I have also experienced that sudden “rug pulled out from under you” feeling.

On the thread “Why would a 9 yo suddenly be anxious about school?”, there was this post:

which I believe is related to this “impending doom” feeling. When I went through a period a few years ago of experiencing panic attacks really often, I read someplace that they can often be triggered by a physical thing, almost anything really… a twinge, a pain, a cramp, and stress would certainly fall into this category. For those of us with the blessing/curse of an extra-sensitive constitution, our brains go into alert mode and immediately try to find (or make up) an explanation, determine if there is danger, assess the danger, make plans for dealing with the danger, imagine what will happen if we cannot deal with the danger, etc., etc., and it goes on from there.

When that happens, I can’t talk myself out of the possibility of real, possibly life-threatening danger. I’ve had several experiences in my life where something happened and others tried to tell me, “Oh you’re worrying for nothing, it will be okay, it’s probably nothing,” and it most definitely was NOT nothing. In at least one case, because I was on high alert (higher than a blessedly “normal” person), I believe I saved my then-bf’s life… because I expected and anticipated the worst.

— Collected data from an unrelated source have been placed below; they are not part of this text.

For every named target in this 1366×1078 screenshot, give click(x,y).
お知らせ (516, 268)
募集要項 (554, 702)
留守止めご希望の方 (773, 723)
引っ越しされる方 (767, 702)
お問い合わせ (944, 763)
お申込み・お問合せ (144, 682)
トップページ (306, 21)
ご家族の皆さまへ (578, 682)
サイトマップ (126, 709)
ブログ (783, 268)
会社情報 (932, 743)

The trouble is, shit DOES happen. It could be a heart attack, or a murderous intruder, or a noise in the car that means something could cease to function while you’re going 60 mph. Most of the time it isn’t/doesn’t. But the one time it does, you’re dead.

Anyway… lately, when this happens, I take 1/4 mg of xanax and that helps.

It helps to know that others feel this and that artists and poets of the past have gone through it.

P.S. Has anyone ever seen a giant (like hundreds of acres) field of 6-foot+ sunflowers in full bloom? The first time I saw those humongous, fringed, blank faces all looking in the same direction, my first thought was, “Holy crap! No wonder van Gogh flipped out!”